I did not bombard meetings with my grief, but suffice it to say that I said my father was passing, has passed, and I want to feel every moment of this experience. I saved the intimate details for sponsor and a few trusted friends who were very supportive.
I prayed for usefulness and problem solving skills. That is the ultimate promise of recovery....we are called people I believe, individually and collectively,to demonstrate how to handle situations that used to baffle us. My daily Seventh Step prayer allowed me to see things more clearly, to be helpful to others. Selfishness is my biggest character defect, and so I had to really apply what I have learned about helping others. That is the key.
When and where the time was right, I allowed my own tears to flow freely. There were times when my husband held me, or my daughter found me in my room and put her loving arms around me. Some may disagree with how I handled things, but my grief is very great, and I am learning.
I got to hold my father's hand when he passed. I heard his last breath, and got to walk with him to the edge and say my good-byes. Just imagine if I had been drinking or using. What a gift this recovery has given me, and you too.
Remember your grandfather forever in your heart and head. Look for things that he would expect you to be doing, and ask your own Creator for the courage and strength. It is hard, but we are men and women made new people.
Stogi
04-10-2009, 11:28 PM
Hi Erick,
My heart goes out to you brother, I know where your at .
Three months into my sobriety my first wife passed away. That was the most trying time of my life . What was important was that I stuck close to my family , sponsor & Higher Power. The times when I was alone with my thoughts and feelings were the ones where I was the most vulnerable. You're not alone in this brother. Remember what's kept you sober and cling to it.

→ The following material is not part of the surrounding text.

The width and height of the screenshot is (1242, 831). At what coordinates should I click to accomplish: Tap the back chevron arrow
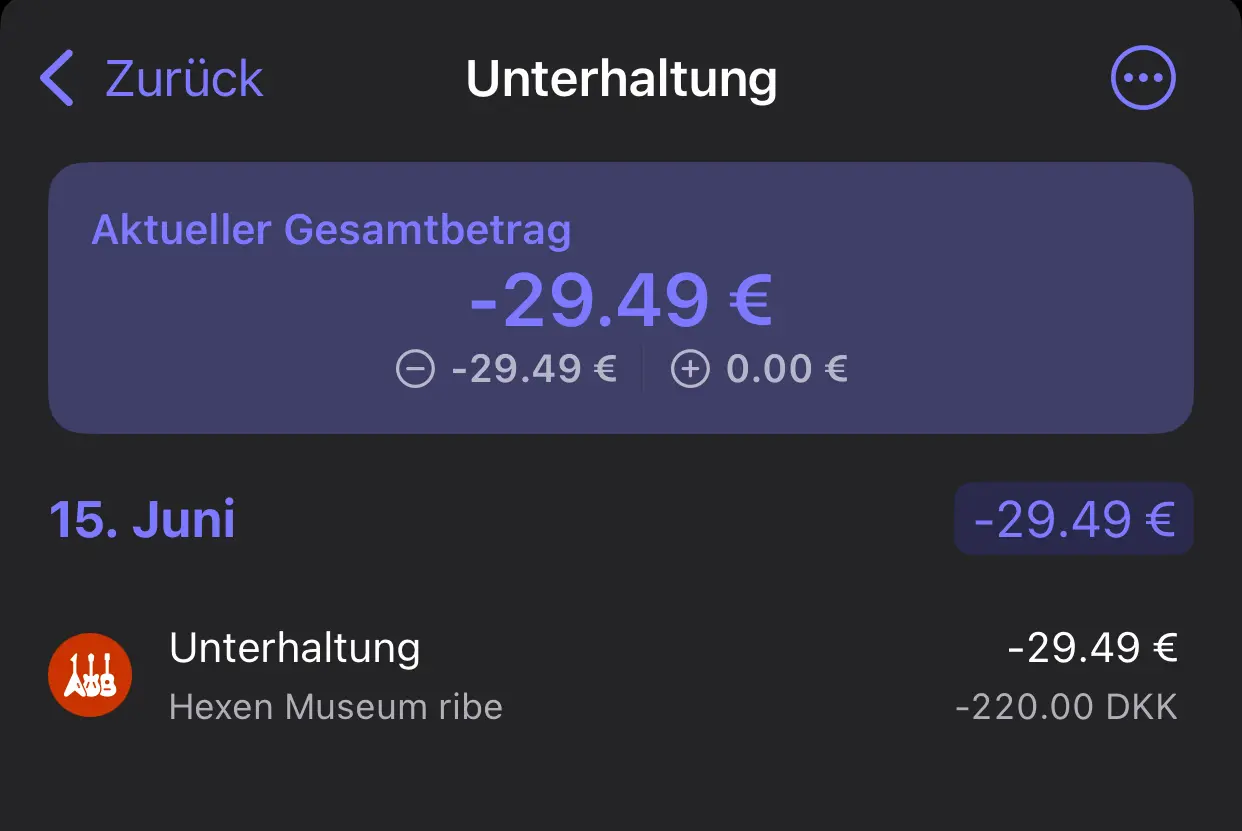point(57,79)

I'm suppose to tell you the feeling of loss goes away or fades with time . In some aspect it does. I'm suppose to tell you life goes on and it does,as it's ment to. You still have him close to you, in your heart and memories. It would be a great memorial to him if you pass on the same kind of memories to your grandchildren. You can't do that if you ain't sober.
Wes
Leadfoot
04-11-2009, 12:11 AM
The only thing I have right now is the support of my wife, who has been a rock for the 10 months we've been married, my sponsor, my sponsees, and meetings.
Shouldn't God be on this list? After all, Wives, Sponsors and Meetings don't keep us sober.
God keeps us sober!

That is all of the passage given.